Two Flat Whites

USEFUL THINGS THE HOLIDAY SEASON HAS TAUGHT US

cheeseon While Sydney braced itself for the heatwave of a century, Lora-Dana DiRuffio (still hungover from the season’s revelries) and Mavis Daze (also hungover… scrap that, still drunk) were trying to procure the last known, legal cheese-on-a-stick in the Eastern Suburbs.

“How could this essential food stuff be outlawed? Do these people have no hearts?” cried Lora-Dana as she furiously typed search terms such as ‘Cheese-on-stick Bondi’ ‘specialty deep-fried foods’ into her iPad.

“Probably not,” Mav replied, “Those lobbyists who pushed the ban through are probably all sitting on waiting lists for transplants.
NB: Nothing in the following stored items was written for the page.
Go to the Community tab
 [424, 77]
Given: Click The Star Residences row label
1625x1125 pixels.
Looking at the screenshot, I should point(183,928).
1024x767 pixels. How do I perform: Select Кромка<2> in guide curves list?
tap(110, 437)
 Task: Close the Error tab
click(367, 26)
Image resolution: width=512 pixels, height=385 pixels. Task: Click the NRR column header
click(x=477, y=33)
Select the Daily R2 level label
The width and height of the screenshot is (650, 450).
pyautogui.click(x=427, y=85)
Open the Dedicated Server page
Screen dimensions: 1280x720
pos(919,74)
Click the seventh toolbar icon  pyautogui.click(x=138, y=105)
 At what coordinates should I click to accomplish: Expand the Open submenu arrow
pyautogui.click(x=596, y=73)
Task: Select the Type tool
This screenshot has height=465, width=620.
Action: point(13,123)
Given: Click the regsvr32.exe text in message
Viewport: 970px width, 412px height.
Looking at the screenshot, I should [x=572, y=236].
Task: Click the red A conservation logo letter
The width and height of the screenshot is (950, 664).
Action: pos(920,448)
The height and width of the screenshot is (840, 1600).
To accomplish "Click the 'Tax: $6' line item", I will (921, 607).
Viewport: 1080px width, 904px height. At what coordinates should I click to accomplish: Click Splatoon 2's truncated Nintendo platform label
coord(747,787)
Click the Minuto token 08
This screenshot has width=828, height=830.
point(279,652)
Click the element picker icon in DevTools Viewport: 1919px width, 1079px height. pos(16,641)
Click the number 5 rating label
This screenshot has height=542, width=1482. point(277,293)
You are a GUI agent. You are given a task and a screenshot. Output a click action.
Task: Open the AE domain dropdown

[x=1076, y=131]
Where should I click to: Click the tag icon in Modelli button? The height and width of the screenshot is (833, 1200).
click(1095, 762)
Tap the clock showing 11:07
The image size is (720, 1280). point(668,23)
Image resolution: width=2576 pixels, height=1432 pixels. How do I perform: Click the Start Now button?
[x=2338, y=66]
It’s always those who have indulged the most who deny rest of us” she opined through a fug of cigarette smoke.

“But I’m dying, Mav, ddddyyyyyyyyiiiiinnnnngg.” Lora-Dana threw down the handful of Panadeine Osteo capsules passed to her. “You know that nothing soothes my New Year’s hangover but cheese-on-a-stick. Hey, you don’t suppose you could call that Easter Show carnie you once had that little encounter behind the Gravitron with?”

“Don’t even think of it, LD.”

“Goddammit.” She slumped into her antelope kid lounge and squinted from behind her over-sized Dolce & Gabbana sunglasses at the sparkling panorama of sea before them. “Life is putrid,” she sobbed.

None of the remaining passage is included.